Shell's uncharacteristic chutzpah (the last time the company did such a bold corporate deal was the joint venture with Royal Dutch Petroleum a century ago) is today exposed to full view by the languishing oil price. The value of the cash and shares bid is £11.32 but you can buy BG stock in the market for just £9.93, a 12-per-cent discount to Shell's offer. With the fixed cash element of the bid, it means that a BG investor could today buy into Shell stock (assuming completion of the takeover) at a very substantial discount to current prices.
Such a discount to the takeover price (and it has recently been as high as 13.7 per cent) raises the disquieting prospect for BG investors that the market believes the Anglo-Dutch firm may be having second thoughts about its gamble. This is categorically dismissed by Shell, and management is at pains to assert that the takeover makes financial sense despite the current Brent price, which is about $20 (U.S.) below Shell's long-term minimum Brent planning forecast of $70. However, they may be protesting too much – in a recent comment, Shell's boss suggested that it made sense at any oil price.
Were Shell to renege on its undertaking to bid for BG, it would pay a penalty of £750-million. It's not a huge sum for such a large company and, therefore, the issue is not the penalty but the financial risk to Shell of either overpaying for oil reserves or of missing the opportunity to fill the tank in a price downturn. The other risk, of course, is to Shell's chief executive officer, Ben van Beurden, who has nailed his reputation to both the takeover and to Shell's big annual dividend payout.
Like all the oil majors, Shell is a key component of any equity income portfolio. The company has never missed a payout and it has survived many a downturn but a glance at the current yield on Royal Dutch Shell B, above 7 per cent, suggests a degree of nervousness.
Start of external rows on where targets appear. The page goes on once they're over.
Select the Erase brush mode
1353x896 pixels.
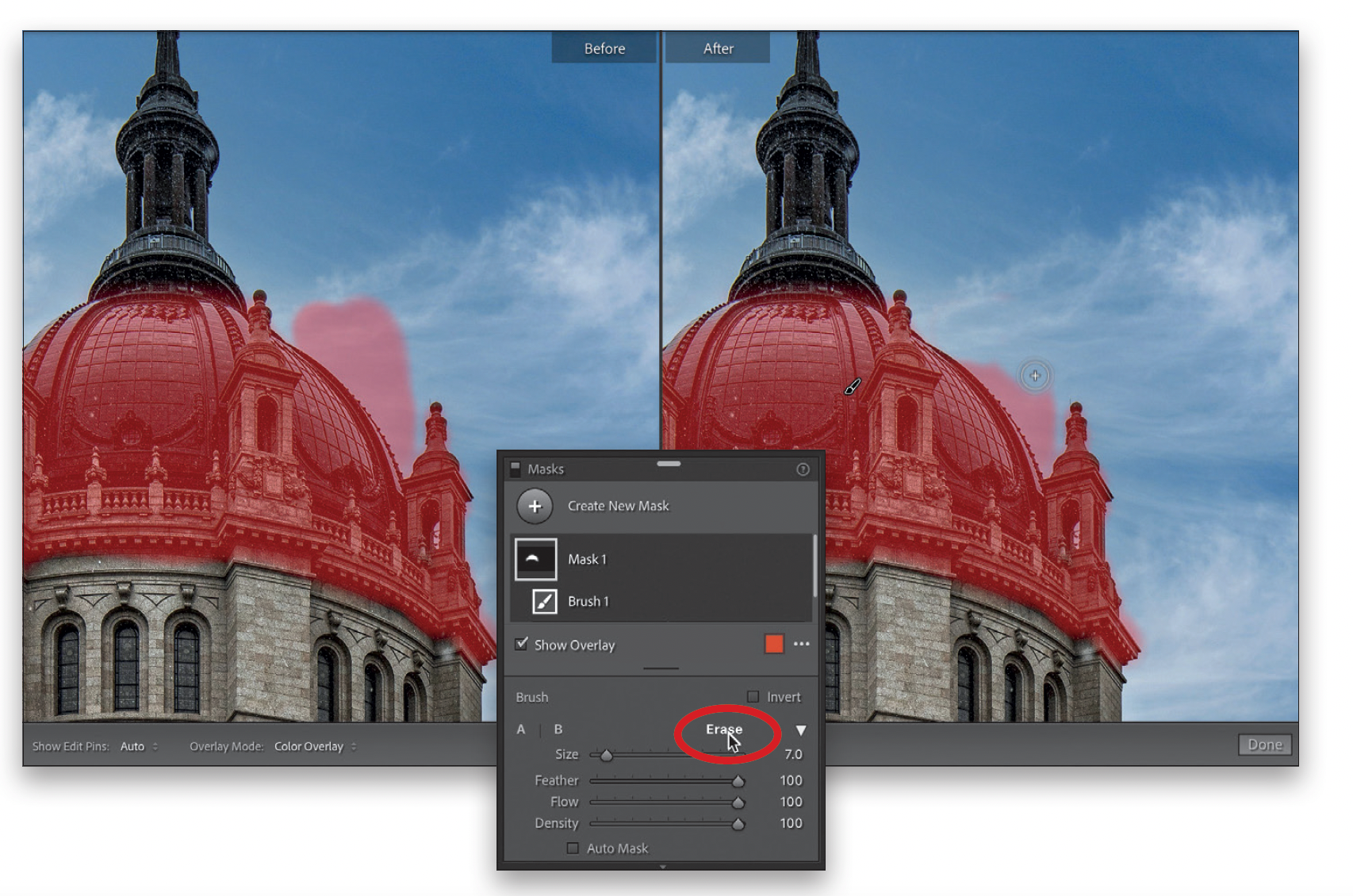(x=723, y=729)
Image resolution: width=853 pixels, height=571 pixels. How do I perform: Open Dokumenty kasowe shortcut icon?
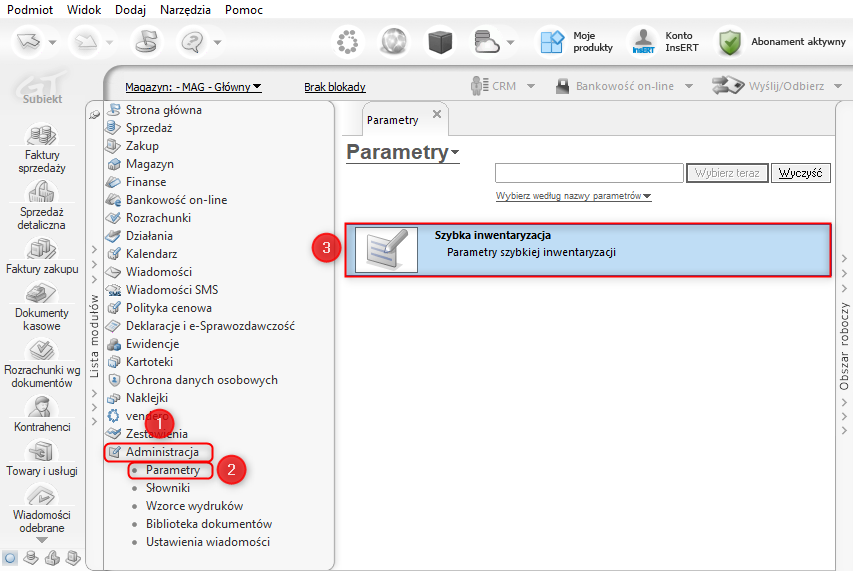pyautogui.click(x=41, y=293)
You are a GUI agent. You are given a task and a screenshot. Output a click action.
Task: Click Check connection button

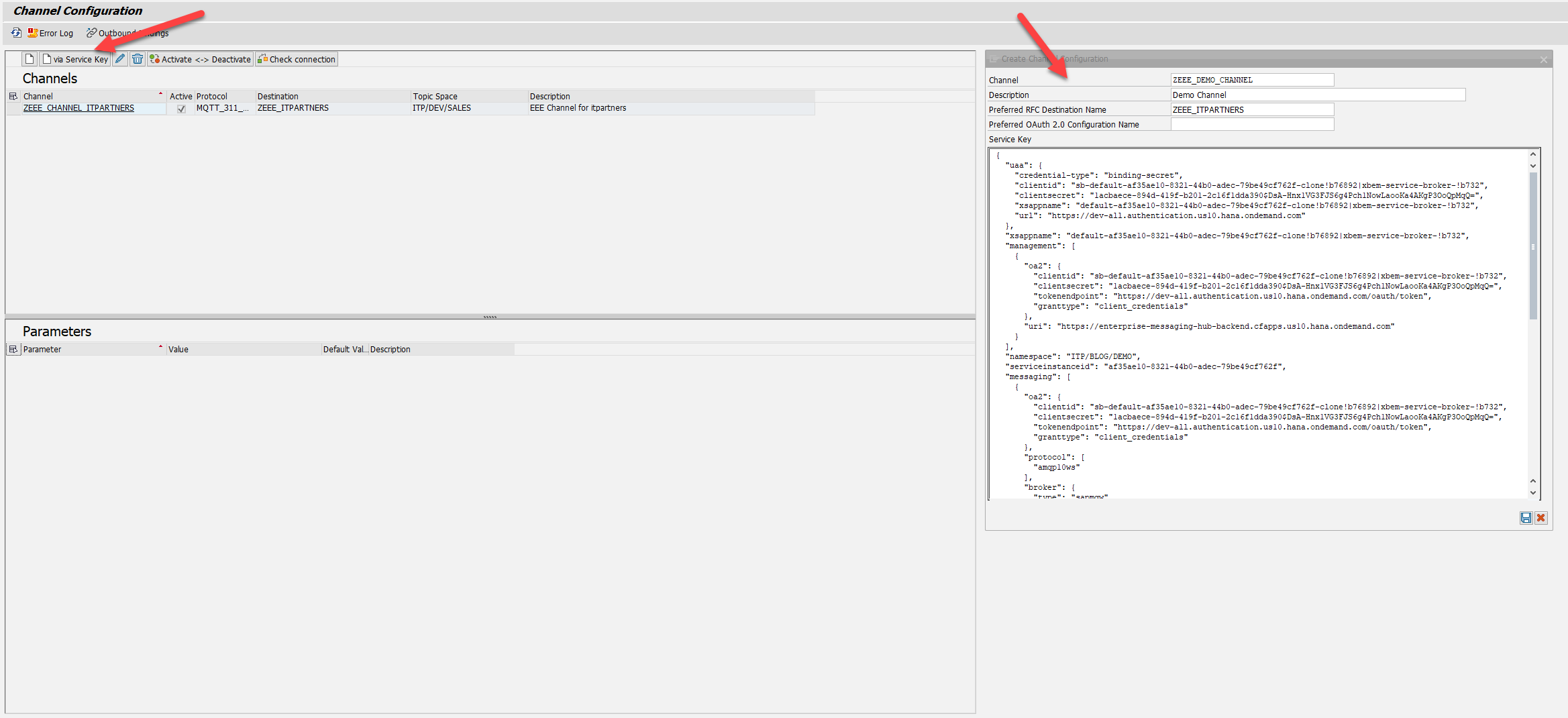(297, 59)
According to Sanford Bernstein, the top eight European oil stocks are rated at more than double the average market dividend yield. The question, as the investment bank puts it, is not whether Shell will survive this downturn but whether it can do so without tampering with the payout to shareholders. Within that question lies the BG bid and whether a much bigger Shell could generate enough cash to satisfy the generous expectations of the enlarged shareholder base.
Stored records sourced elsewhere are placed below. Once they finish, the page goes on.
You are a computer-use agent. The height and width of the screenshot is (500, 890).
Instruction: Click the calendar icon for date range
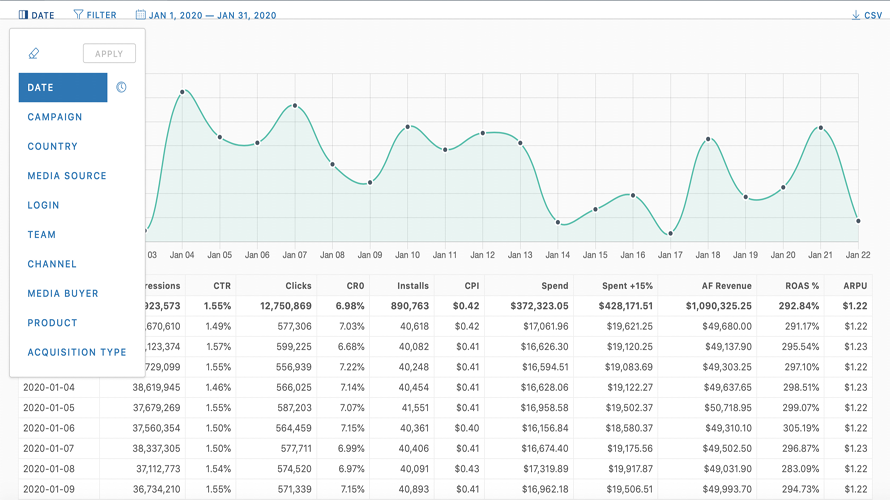pos(141,15)
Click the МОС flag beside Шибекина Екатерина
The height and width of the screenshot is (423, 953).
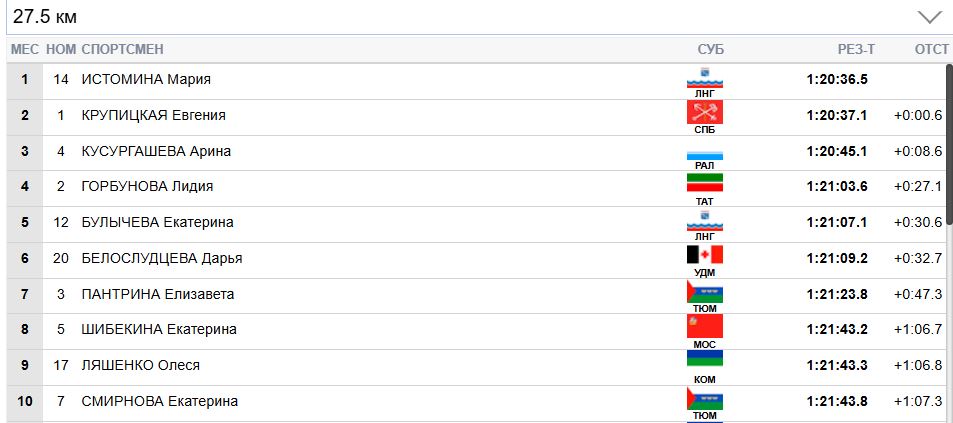point(704,327)
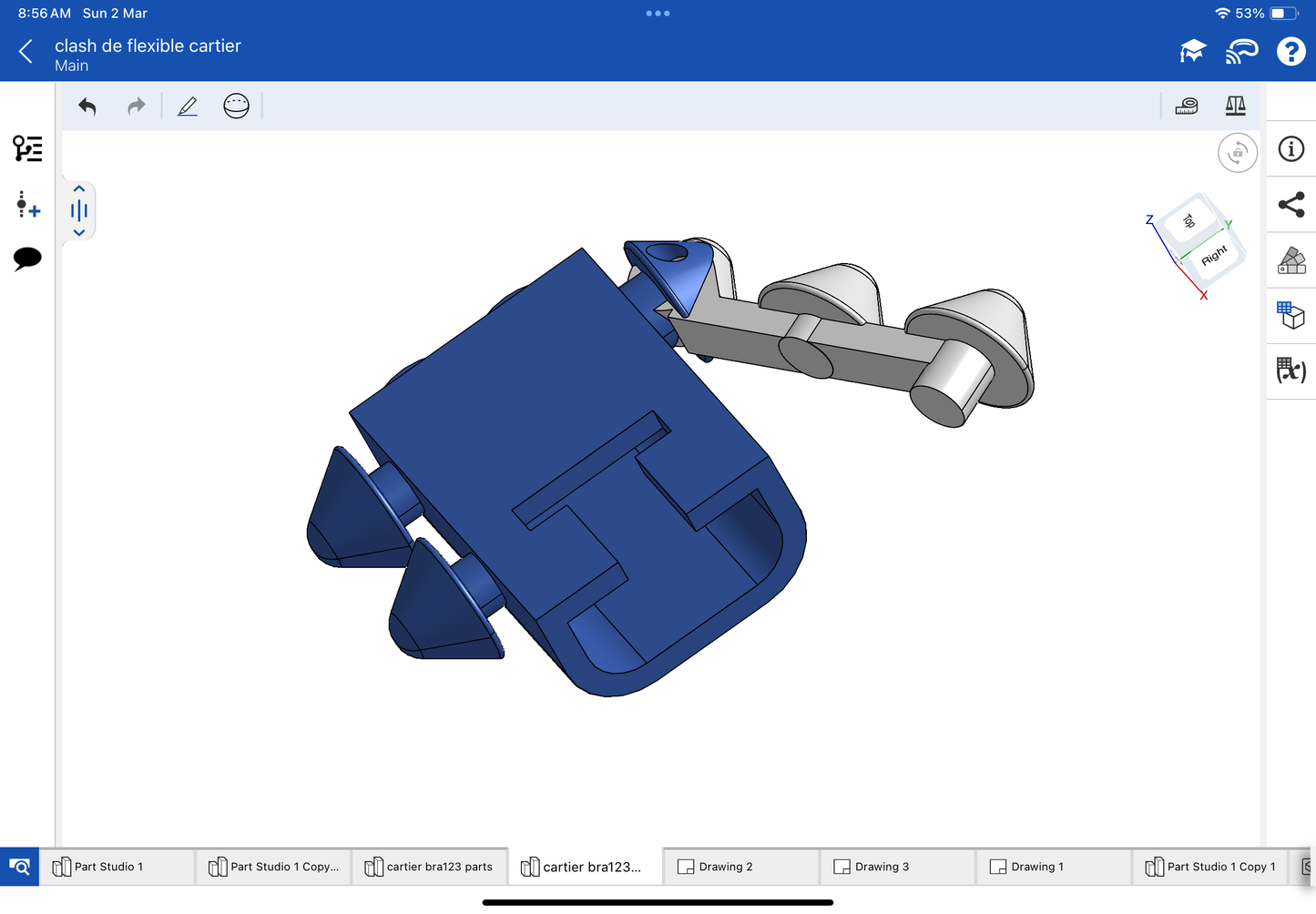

Sanford Bernstein reckons that more cost cutting and crimping the capital expenditure bill will do the trick but the oil majors have been profiting heavily from fat refining margins and those will slim in the coming year. Shell may find it difficult to cut its capital expenditures, having inherited some monster deep-water projects from BG Group. It can always sell some assets but in the current climate that could prove to an unprofitable way of shoring up a dividend.
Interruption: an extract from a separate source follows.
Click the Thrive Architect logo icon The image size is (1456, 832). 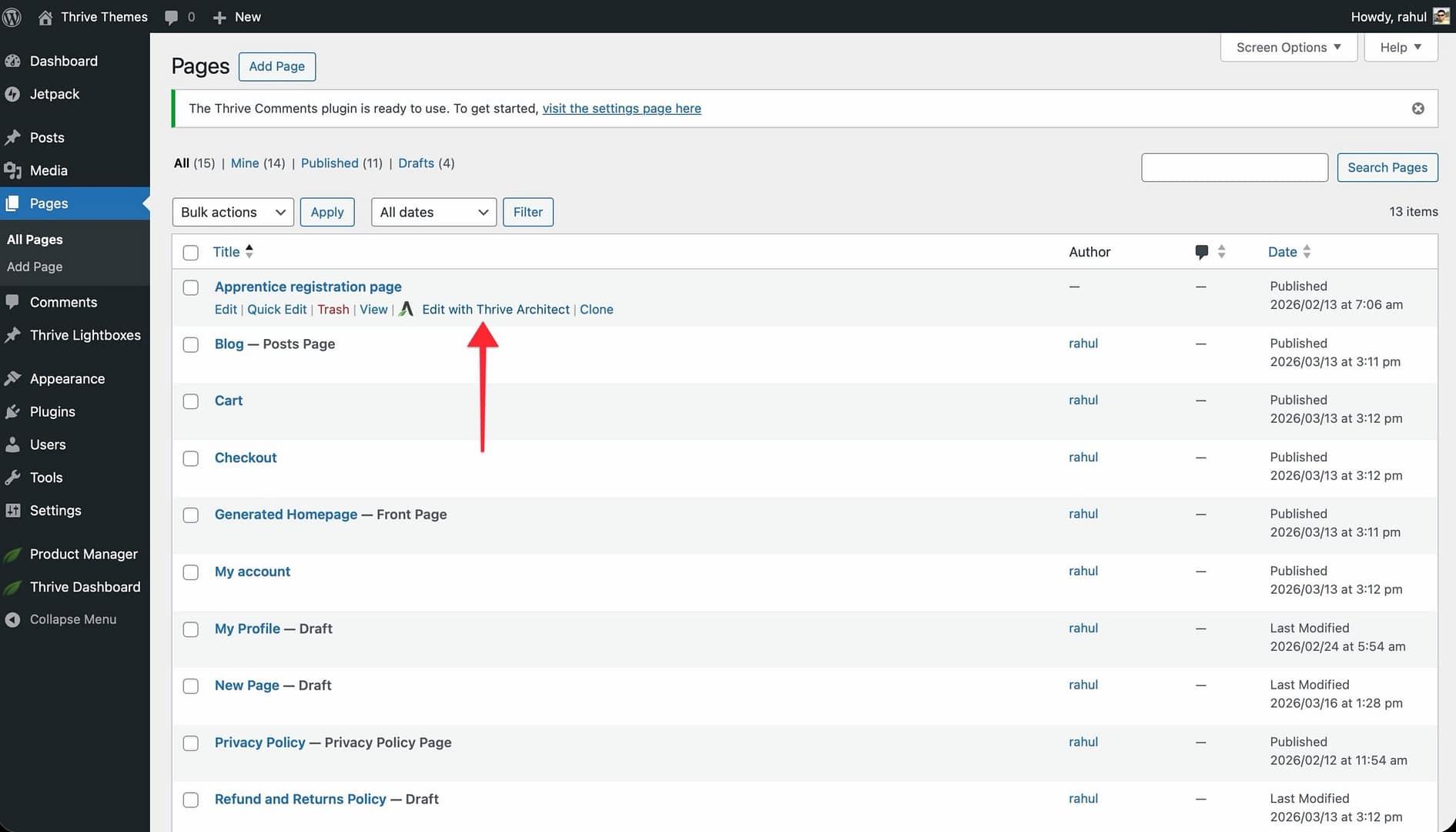[x=407, y=309]
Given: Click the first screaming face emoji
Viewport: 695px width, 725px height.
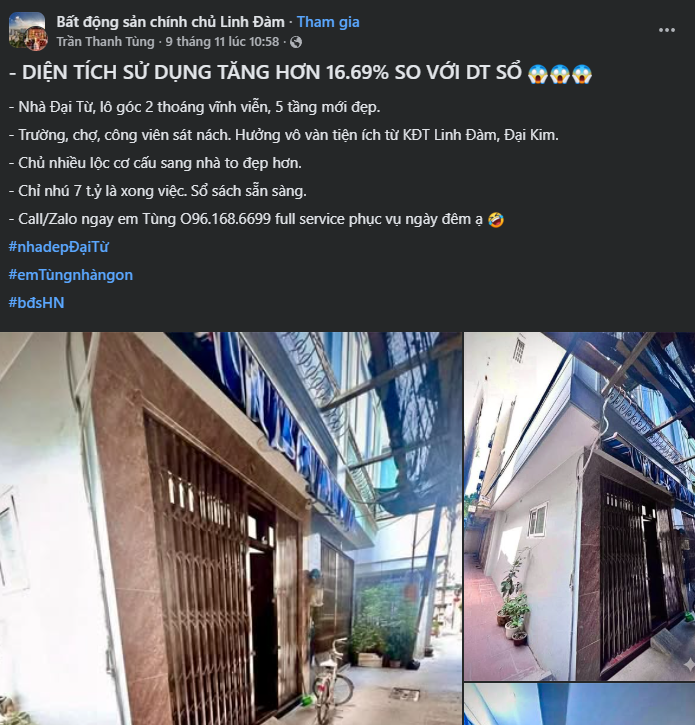Looking at the screenshot, I should [538, 73].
Shell is not the only company wrestling with an expensive takeover. Glencore, the miner and metals trader, is in an even more difficult place, having acquired rival Xstrata ahead of the recent commodity downturn. Glencore was given a warning by Standard & Poor's of a possible debt rating downgrade. The company has lost two-thirds of its stock value since its initial public offering four years ago.
Glencore is in a much worse place than Shell; the oil company is still highly profitable, has low borrowings and, unlike the miner, it has in its refining arm a business that can work as a countercyclical play in low commodity prices. Glencore's widely touted ability to play the falling market with its commodity trading business has proven to be less effective.
Still, Shell cannot afford to make a mistake with BG Group, probably the biggest gamble it has ever taken. It is in a good position to renegotiate – BG's investors are doing very well out of Shell but if the larger company pulls out, BG investors will be in a very bad place indeed.
Carl Mortished is a Canadian financial journalist and freelance consultant based in Britain.